Why put something like this on your or your child’s skin when there are safe options that are sustainable, healing and restorative, such as virgin coconut and olive oils? In fact, according to Best Health Magazine,” a study that was published in Pediatrics in 2000 found that extremely-low-birth-weight infants treated with petroleum jelly were more likely to develop systemic candidiasis; it created a warm, moist place for fungi to grow.” “Sometimes you want the skin to breathe more,” says Celeste Lutrario, vice-president of research and development for Burt’s Bees. She says petrolatum is an occlusive barrier, locking in moisture, but it does not allow moisture to be absorbed from the atmosphere (Peters – The Truth About Petroleum).

Petroleum in Foods

If you have ever eaten anything containing the preservative known as TBHQ, you’ve ingested a byproduct of petroleum. It can be found in certain brands of foods including chicken nuggets, ice cream, crackers, and cookies. According to one CNN article, “It can also be found in varnish, lacquer, and resin. It helps prolong the shelf life of food and, if it's consumed at low levels, is considered safe.” What the FDA doesn’t look at is how many foods contain it and how many of these foods people are consuming in a day.
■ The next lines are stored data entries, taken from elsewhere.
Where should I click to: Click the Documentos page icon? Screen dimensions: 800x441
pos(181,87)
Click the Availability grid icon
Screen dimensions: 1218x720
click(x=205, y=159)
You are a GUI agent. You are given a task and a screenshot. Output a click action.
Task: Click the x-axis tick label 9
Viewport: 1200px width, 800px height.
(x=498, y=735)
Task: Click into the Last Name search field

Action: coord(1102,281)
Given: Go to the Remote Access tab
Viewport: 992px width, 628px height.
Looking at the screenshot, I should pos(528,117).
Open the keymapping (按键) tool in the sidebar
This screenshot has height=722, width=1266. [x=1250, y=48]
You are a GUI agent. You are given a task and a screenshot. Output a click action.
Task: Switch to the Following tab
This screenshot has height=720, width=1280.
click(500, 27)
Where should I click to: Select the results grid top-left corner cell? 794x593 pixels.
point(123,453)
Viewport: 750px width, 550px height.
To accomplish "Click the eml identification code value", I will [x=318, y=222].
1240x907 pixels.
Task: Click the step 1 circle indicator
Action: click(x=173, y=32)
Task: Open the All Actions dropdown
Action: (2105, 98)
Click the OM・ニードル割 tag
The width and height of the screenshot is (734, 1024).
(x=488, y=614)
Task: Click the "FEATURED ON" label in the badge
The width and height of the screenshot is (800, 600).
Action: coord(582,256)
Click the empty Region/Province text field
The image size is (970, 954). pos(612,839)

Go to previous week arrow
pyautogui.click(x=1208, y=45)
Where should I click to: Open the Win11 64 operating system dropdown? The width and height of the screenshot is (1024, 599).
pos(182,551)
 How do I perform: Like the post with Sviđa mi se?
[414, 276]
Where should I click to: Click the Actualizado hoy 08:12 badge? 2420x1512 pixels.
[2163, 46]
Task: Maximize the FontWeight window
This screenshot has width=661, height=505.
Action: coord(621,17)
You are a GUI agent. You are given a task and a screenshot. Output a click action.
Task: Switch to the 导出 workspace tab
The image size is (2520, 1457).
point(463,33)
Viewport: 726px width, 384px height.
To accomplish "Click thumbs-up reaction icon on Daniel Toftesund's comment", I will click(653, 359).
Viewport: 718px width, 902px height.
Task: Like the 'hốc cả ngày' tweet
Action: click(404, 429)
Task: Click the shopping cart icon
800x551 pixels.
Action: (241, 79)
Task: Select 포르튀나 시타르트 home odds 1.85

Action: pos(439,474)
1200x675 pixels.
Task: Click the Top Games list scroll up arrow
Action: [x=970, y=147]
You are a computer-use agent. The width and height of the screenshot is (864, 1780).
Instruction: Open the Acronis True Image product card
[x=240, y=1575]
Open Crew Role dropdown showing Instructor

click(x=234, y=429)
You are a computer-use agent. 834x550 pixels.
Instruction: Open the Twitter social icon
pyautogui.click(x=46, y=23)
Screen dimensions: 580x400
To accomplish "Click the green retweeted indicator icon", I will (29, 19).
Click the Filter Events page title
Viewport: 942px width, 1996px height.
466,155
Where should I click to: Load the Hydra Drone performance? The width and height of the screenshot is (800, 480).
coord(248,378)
“In higher doses TBHQ has been found to cause "nausea, vomiting, ringing in the ears, delirium, a sense of suffocation, and collapse"(CNN).

Surprisingly, Many People are Sleeping on Petroleum. 

 “In recent decades, most mattresses have been made with layers of synthetic, polyurethane foam. Polyurethane foam is made from petroleum that emits volatile organic compounds (VOC’s), which have been linked to respiratory irritation and other health problems, according to the Environmental Protection Agency” (NY Times). At My Green Mattress, we avoid using polyurethane foam all together. Instead, we handcraft our mattresses with all-natural latex from the rubber tree, organic cotton, and natural wool to provide our customers with a natural, toxin-free sleep.

Avoiding Petroleum Products

Fortunately, when it comes to skin care, foods, and mattresses, petroleum can be easily avoided as long as you know what to look for. You can start by reading labels and only purchasing products with ingredients that you can pronounce, recognize, and know to be safe.

Additional ingredients that are not listed above, but that do contain petroleum or petroleum byproducts include: mineral oil, paraffin oil, toluene, benzene, PEG, anything ending in DEA, MEA, or any word that contains the following: ethyl, propyl, and methyl. In addition, 95% of chemicals used in fragrance or perfumes are made from petroleum.